How do I Populate a 2-Column table with Unrelated Data from 2 Different Sources?

I have 2 tables, each with an identity column. What I want to do is populate a new 2-column table with those identities so that it results in a pairing of the identities.
Now, I am perfectly able to populate one column of my new table with the identities from one of the tables, but can't get the identities from the other table into my new table. If this isn't the best 1st step to take though, please let me know.
Thank you
You may want to try something like the following:
INSERT INTO t3 (id, value_1, value_2)
SELECT t1.id, t1.value, t2.value
FROM t1
JOIN t2 ON (t2.id = t1.id);
Test case (MySQL):
CREATE TABLE t1 (id int, value int);
CREATE TABLE t2 (id int, value int);
CREATE TABLE t3 (id int, value_1 int, value_2 int);
INSERT INTO t1 VALUES (1, 100);
INSERT INTO t1 VALUES (2, 200);
INSERT INTO t1 VALUES (3, 300);
INSERT INTO t2 VALUES (1, 10);
INSERT INTO t2 VALUES (2, 20);
INSERT INTO t2 VALUES (3, 30);
Result:
SELECT * FROM t3;
+------+---------+---------+
| id | value_1 | value_2 |
+------+---------+---------+
| 1 | 100 | 10 |
| 2 | 200 | 20 |
| 3 | 300 | 30 |
+------+---------+---------+
3 rows in set (0.00 sec)
You can populate a table with the INSERT...SELECT syntax, and the SELECT can be the result of a join between two (or more) tables.

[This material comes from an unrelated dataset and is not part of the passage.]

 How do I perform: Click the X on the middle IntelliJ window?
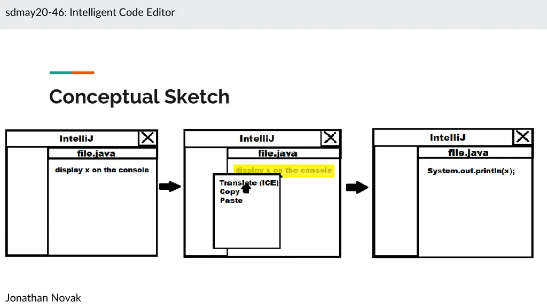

INSERT INTO NewTable (col1, col2)
SELECT a.col1, b.col2
FROM a JOIN b ON ...conditions...;
So if you can express the pairing as a SELECT, you can insert it into your table.
If the two tables are unrelated and there's no way to express the pairing, then you're asking how to make a non-relational data store, and there are no relational rules for that.
An option would be to create a counter for each of the columns that would operate as a unique identifier and then join on the counter.
For SQL Server this would work:
SELECT one.column1, two.column2
FROM (SELECT RANK() OVER (ORDER BY column1) AS id,
column1
FROM table1) one
LEFT JOIN (SELECT RANK() OVER (ORDER BY column2) AS id,
column2
FROM table2) two ON one.id = two.id